Work task:
Copy, word for word, the lines below from the one containing "This screenshot has width=734, height=355." up to and including the one containing "Given: Click the Comments text field", with pictures left out.

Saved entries
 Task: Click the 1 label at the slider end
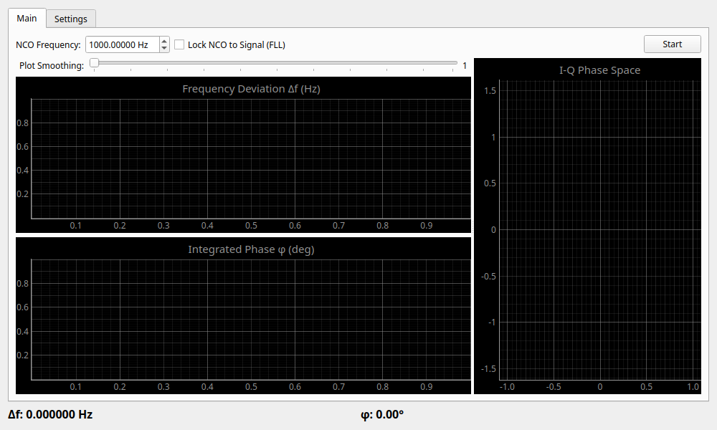[x=464, y=64]
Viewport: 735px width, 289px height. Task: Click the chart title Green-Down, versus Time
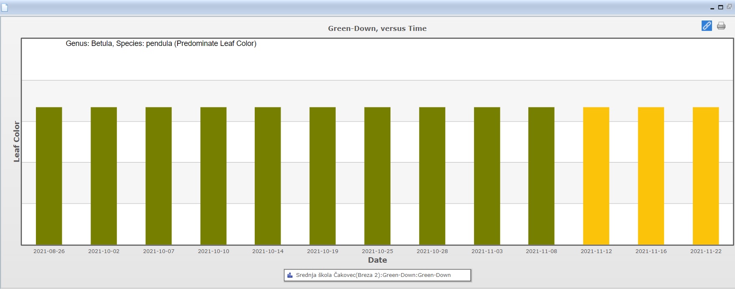pos(377,28)
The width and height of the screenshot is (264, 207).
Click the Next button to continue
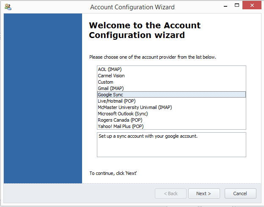point(204,193)
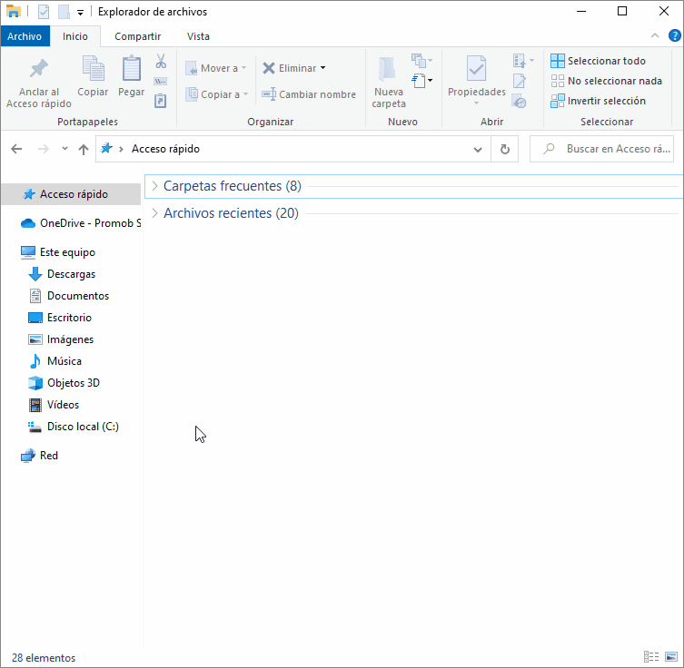Open Propiedades from the ribbon
The height and width of the screenshot is (668, 684).
click(476, 70)
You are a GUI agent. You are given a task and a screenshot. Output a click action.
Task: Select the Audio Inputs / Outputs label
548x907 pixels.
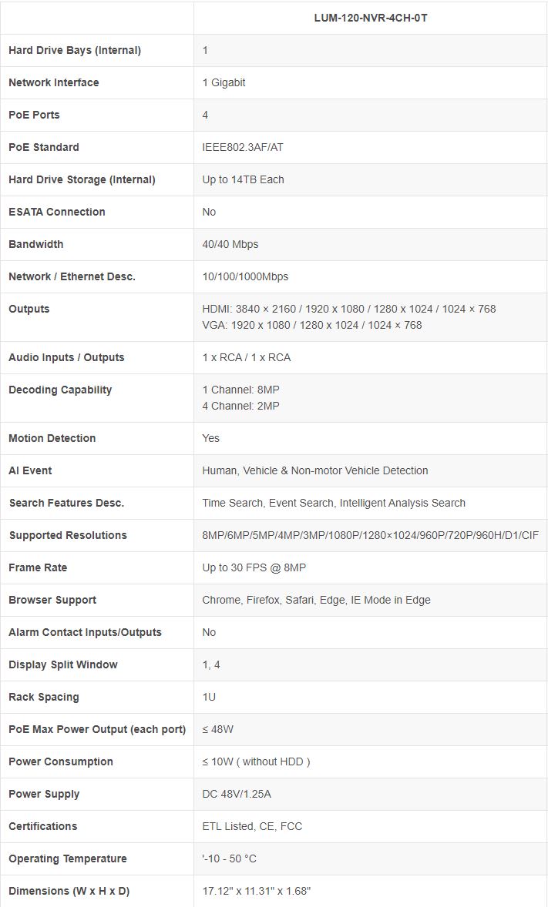point(66,357)
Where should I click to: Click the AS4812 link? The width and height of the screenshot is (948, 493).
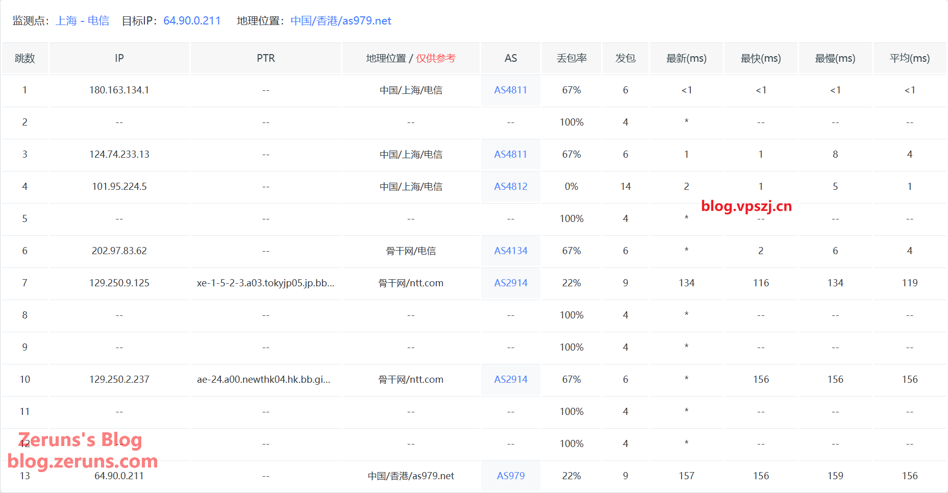coord(510,187)
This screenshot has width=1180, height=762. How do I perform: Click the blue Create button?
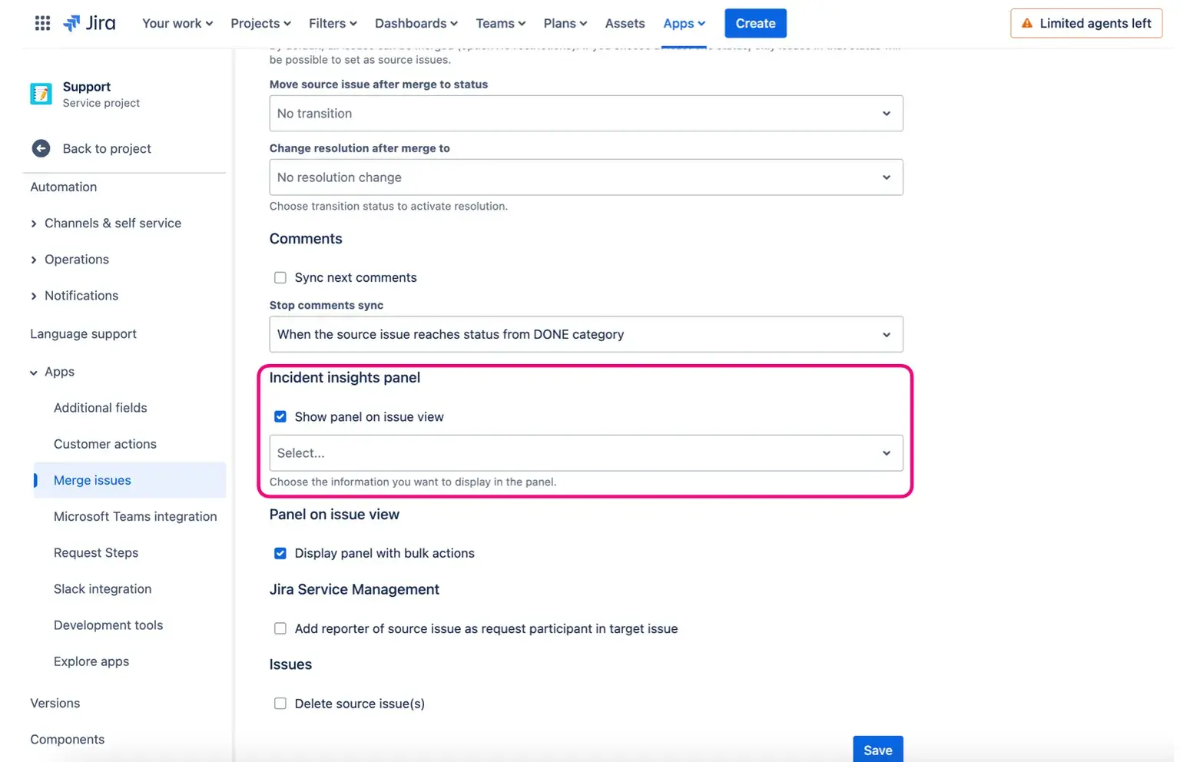point(755,23)
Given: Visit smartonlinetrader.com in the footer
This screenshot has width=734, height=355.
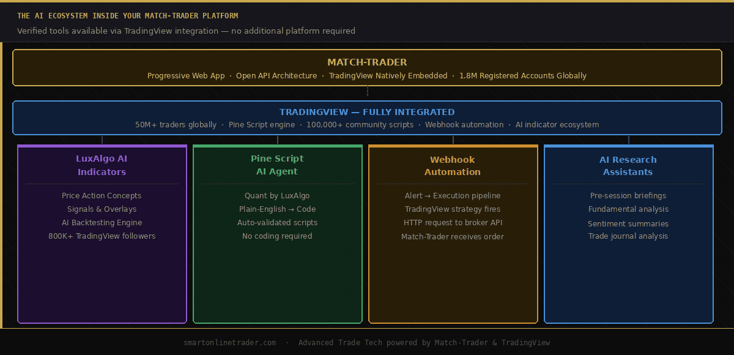Looking at the screenshot, I should point(230,343).
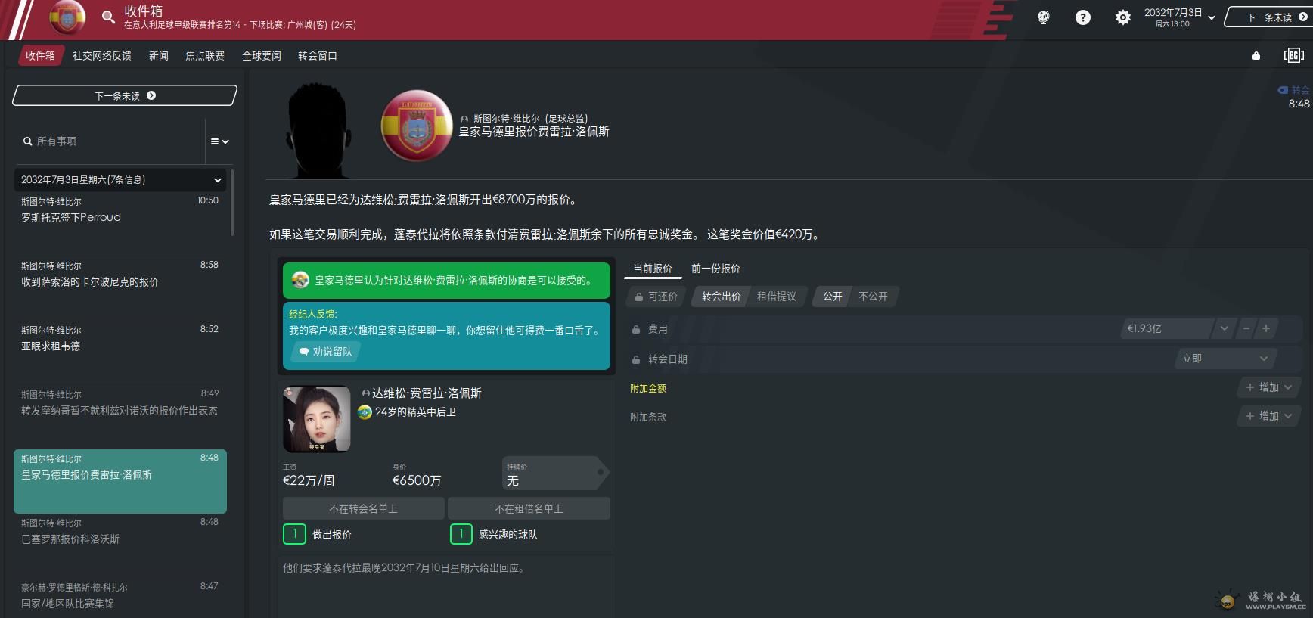The height and width of the screenshot is (618, 1313).
Task: Click the search magnifier icon in header
Action: coord(108,17)
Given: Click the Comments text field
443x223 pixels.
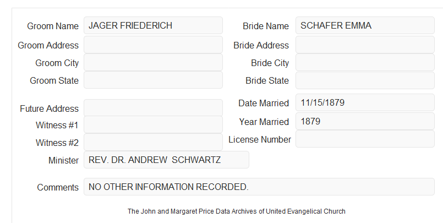Looking at the screenshot, I should pos(259,187).
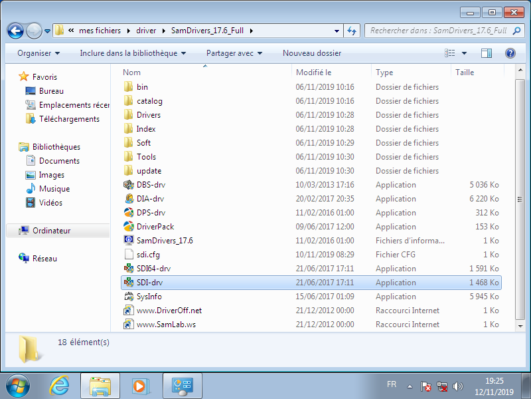Toggle the preview pane button
The width and height of the screenshot is (531, 399).
point(487,53)
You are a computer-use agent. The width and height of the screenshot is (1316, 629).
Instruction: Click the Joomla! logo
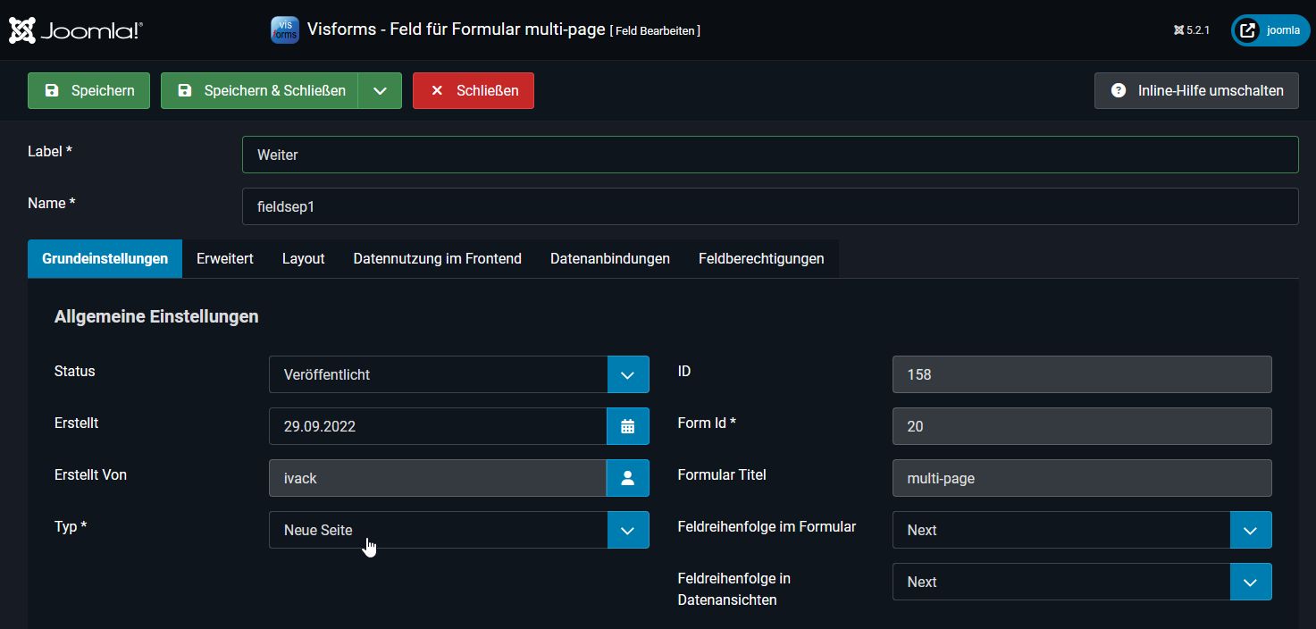(x=76, y=30)
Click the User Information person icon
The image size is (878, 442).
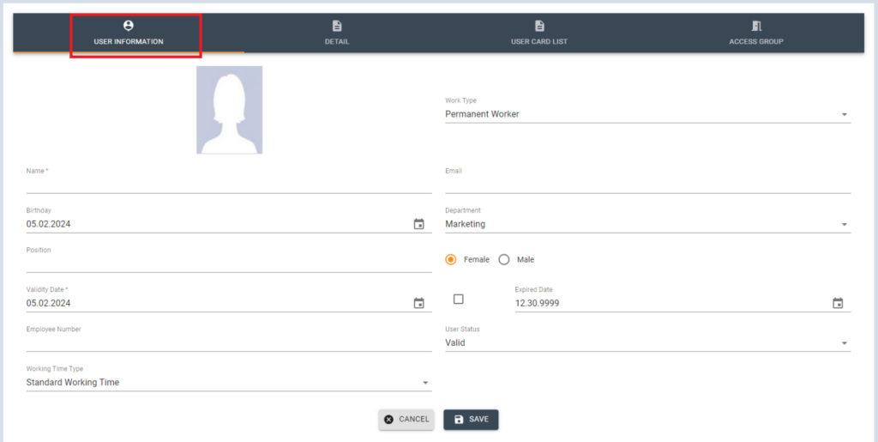[129, 26]
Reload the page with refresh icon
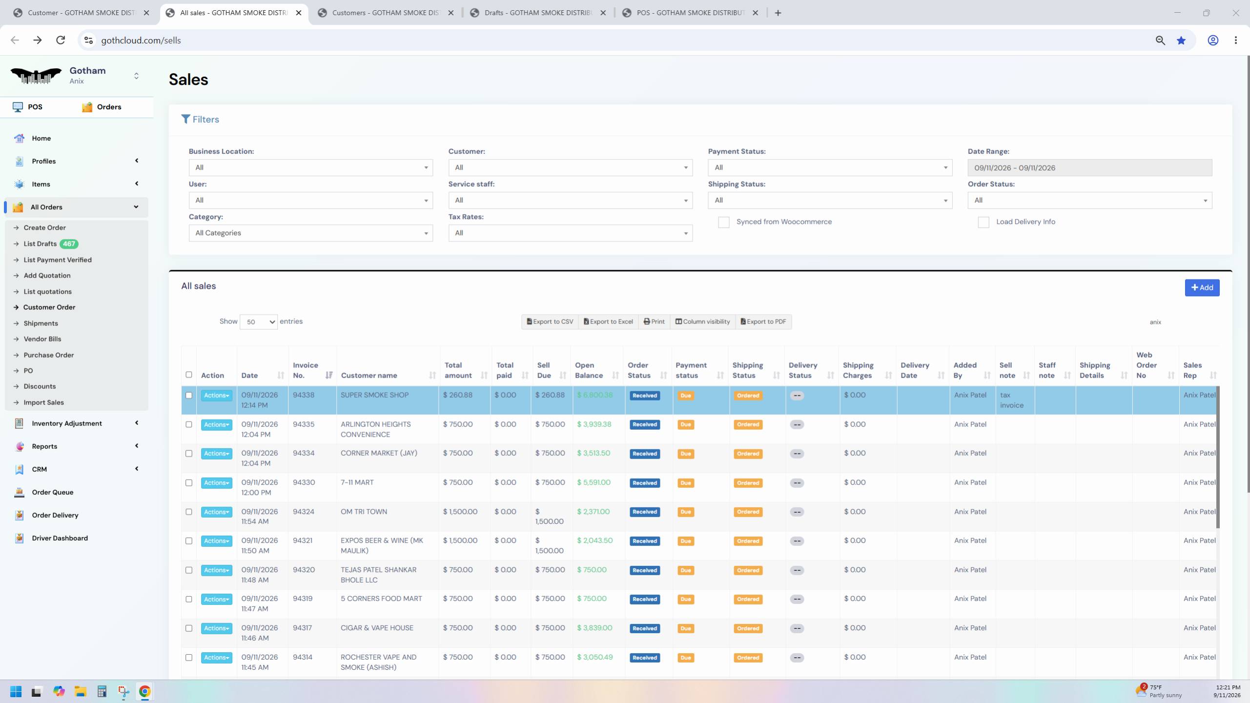Screen dimensions: 1250x703 pyautogui.click(x=61, y=40)
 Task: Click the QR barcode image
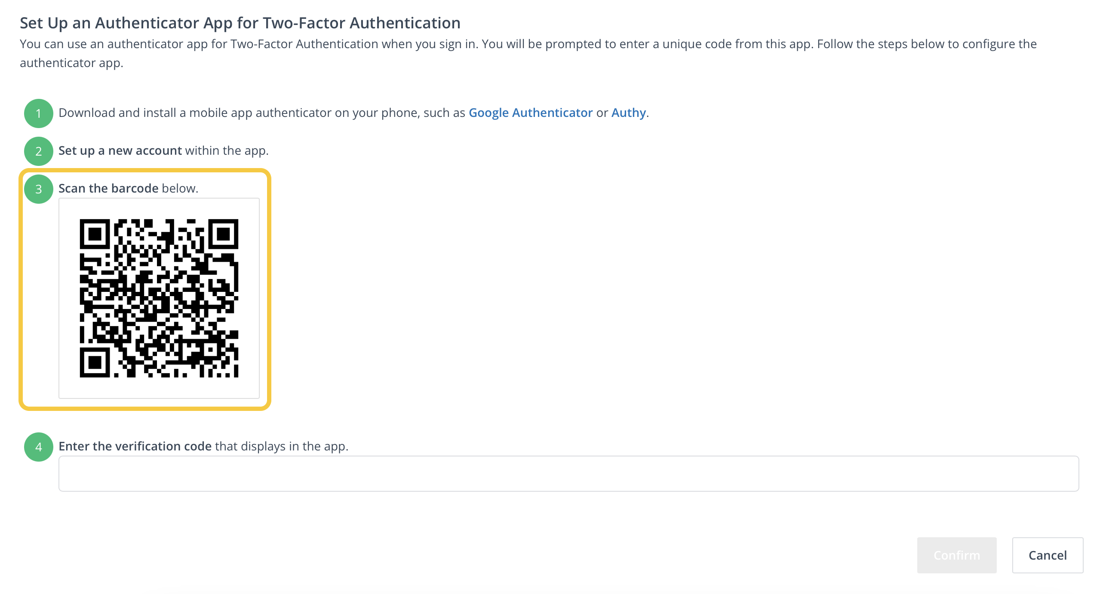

Task output:
This screenshot has width=734, height=355.
Looking at the screenshot, I should point(230,343).
The height and width of the screenshot is (618, 1313).
Task: Click the search magnifier icon in header
Action: coord(108,17)
Given: Click the Comments text field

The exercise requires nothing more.